_INPUT RECORDS:_

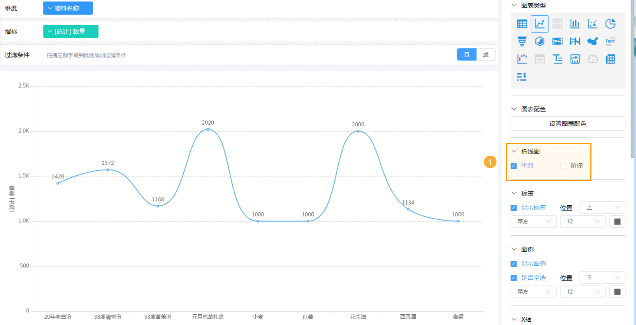This screenshot has height=325, width=636.
Task: Enable the 阶梯 step line checkbox
Action: point(563,166)
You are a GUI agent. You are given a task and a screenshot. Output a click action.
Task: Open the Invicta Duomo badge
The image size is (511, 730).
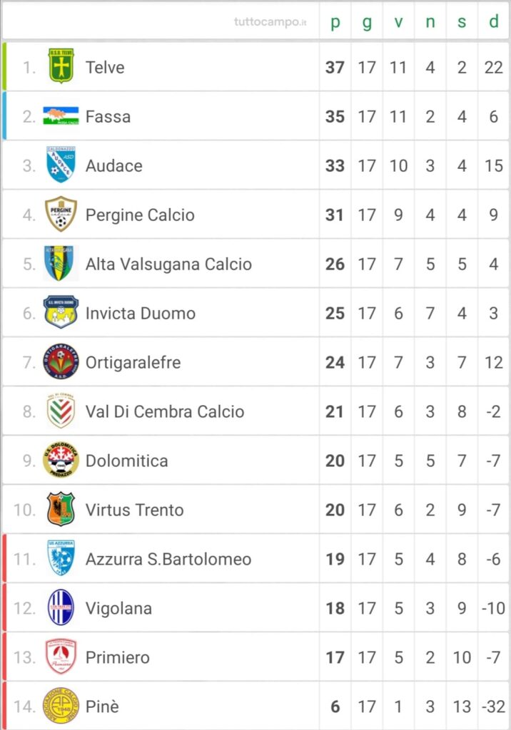click(61, 312)
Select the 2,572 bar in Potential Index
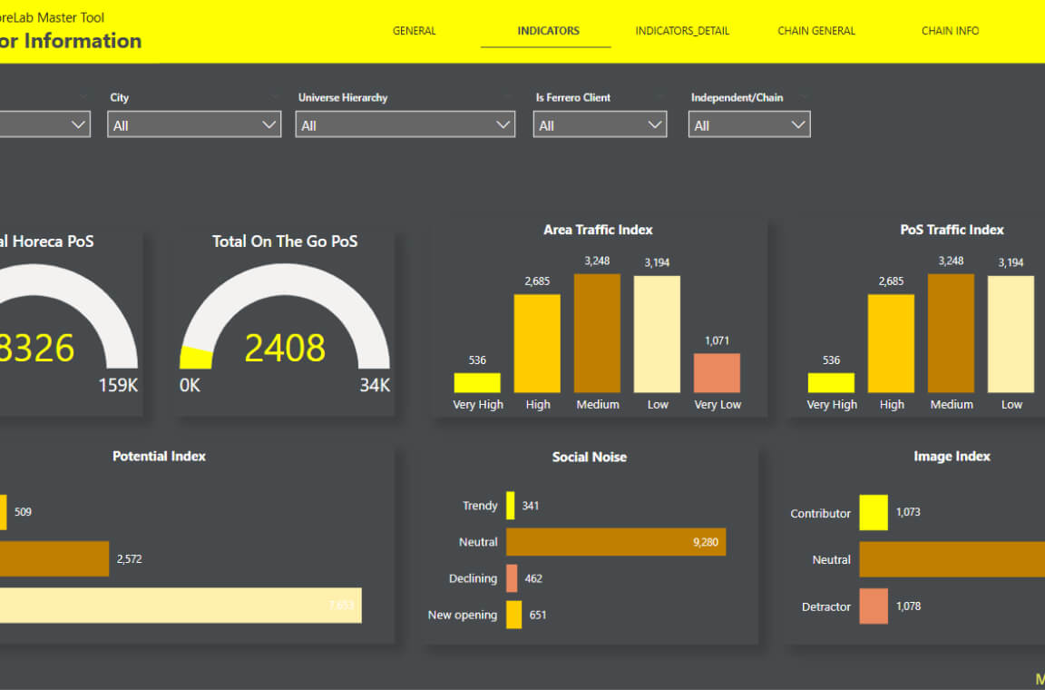The width and height of the screenshot is (1045, 690). click(x=54, y=558)
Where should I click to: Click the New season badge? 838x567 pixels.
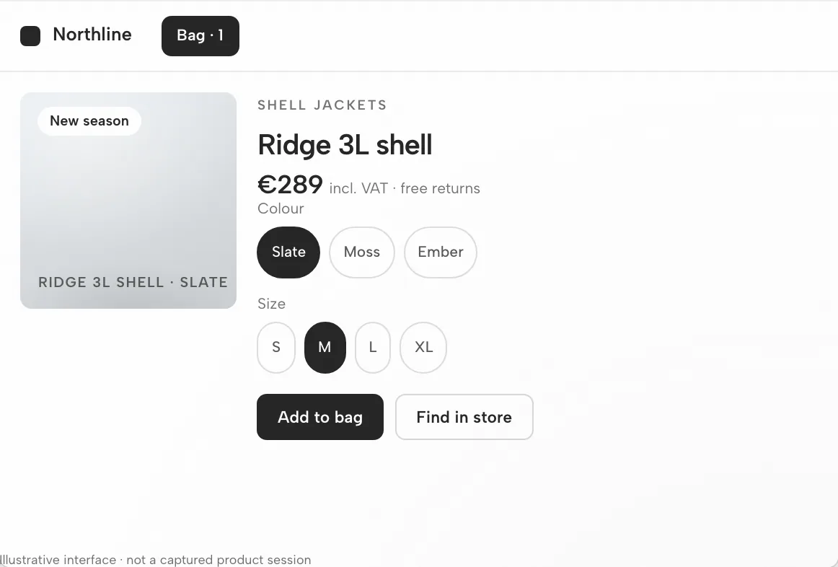tap(89, 120)
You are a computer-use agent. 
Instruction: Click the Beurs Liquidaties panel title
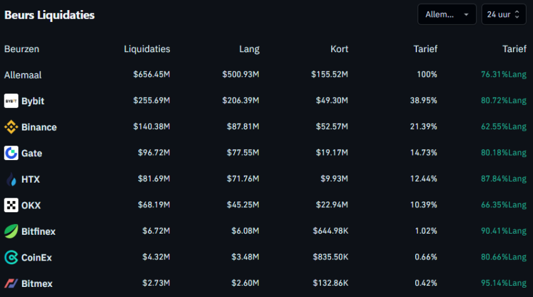[50, 15]
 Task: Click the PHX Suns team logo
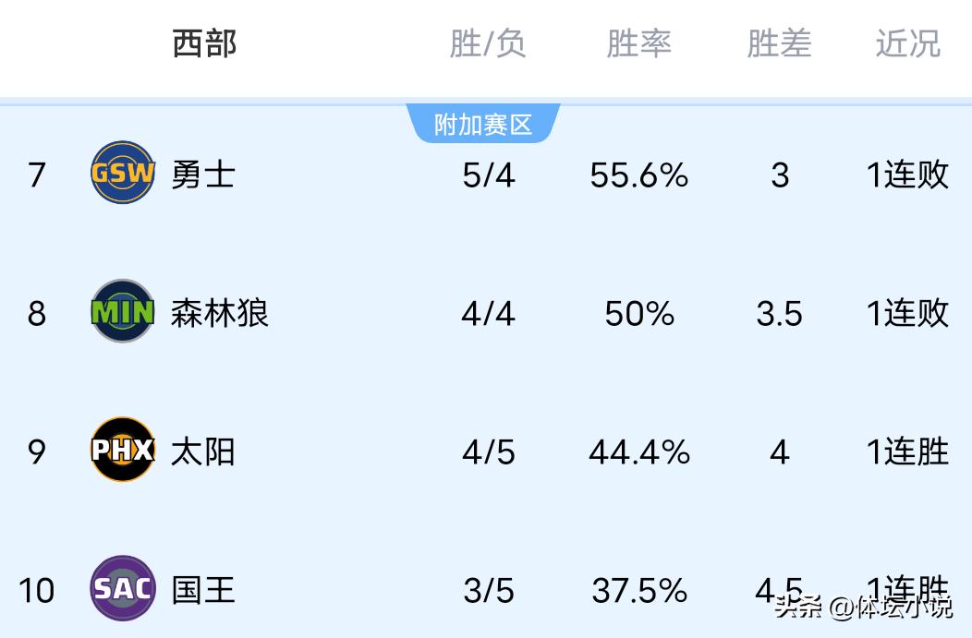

_WHAT TO WORK ON:_
Go through the entries and copy every line that has "agent".

_TASK SOLUTION:_
You are a GUI agent. You are given a task and a screenshot. Output a click action.
You are a computer-use agent. 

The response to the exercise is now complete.